Not all cancer cells are alike. They may differ from one another based on what genes have mutations. Molecular testing can be performed to identify cancer causing genetic mutations or the proteins they produce. Once a genetic abnormality is identified, a precision cancer medicine can be designed to attack a specific mutation or other cancer-related change in the DNA programming of the cancer cells. Precision cancer medicine uses targeted drugs and immunotherapies engineered to directly attack the cancer cells with specific abnormalities, leaving normal cells largely unharmed.

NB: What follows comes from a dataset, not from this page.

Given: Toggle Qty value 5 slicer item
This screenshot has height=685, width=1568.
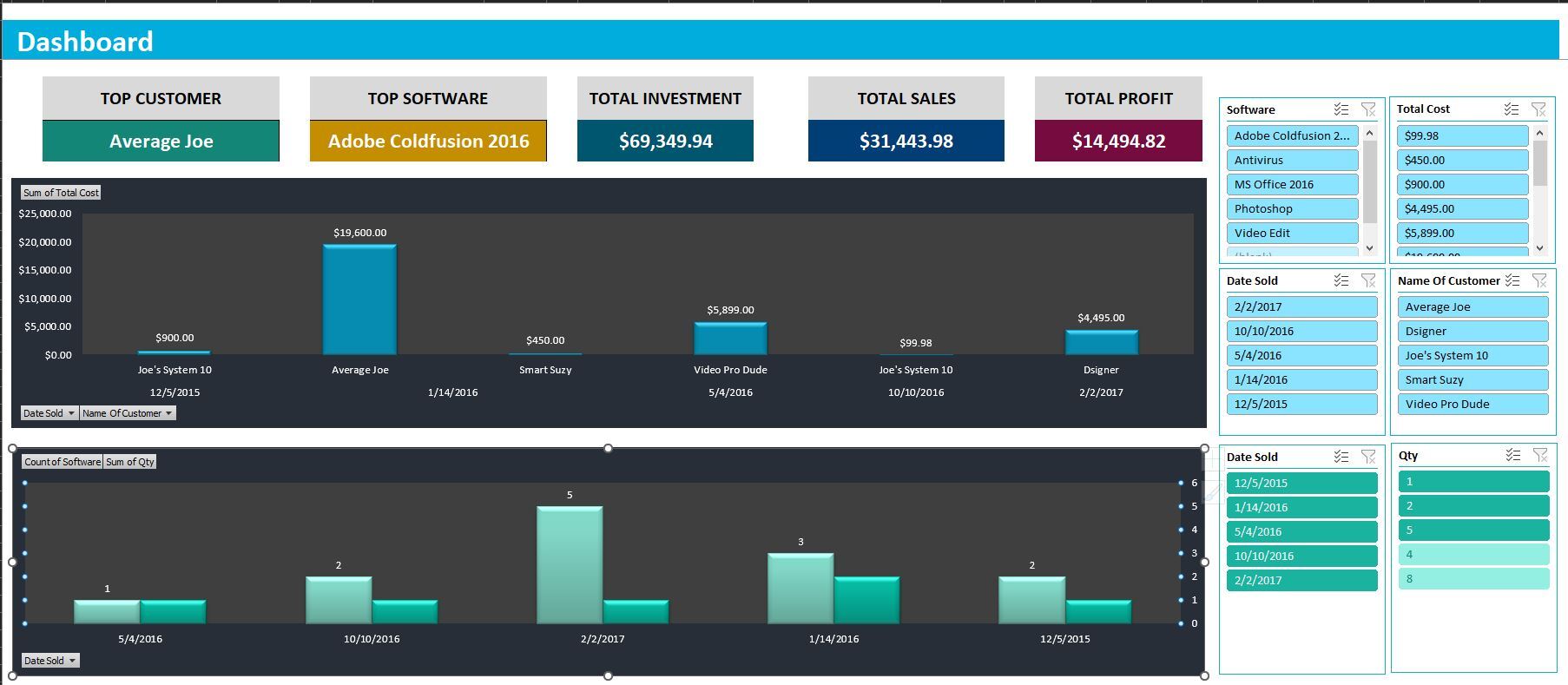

By testing an individual’s cancer for specific unique biomarkers doctors can offer the most personalized treatment approach utilizing precision cancer medicines. All individuals with CCA or other liver cancers should discuss the role of genomic testing for the management of their cancer with their doctor. A blood biopsy can often be performed to identify cancer driving mutations if liver tissue is not available
Treatment Options for Cholangiocarcinoma
Treatment of CCA may consist of surgery, precision cancer medicines, chemotherapy, radiation therapy and or other liver directed therapies. The specific treatment depends on the stage and genomic profile of the cancer. Optimal treatment will often require more than one therapeutic approach and is likely to involve several different types of physicians. These physicians may include a gastroenterologist, a surgeon, a medical oncologist, a radiation oncologist, or other specialists. Care must be carefully coordinated between the various treating physicians.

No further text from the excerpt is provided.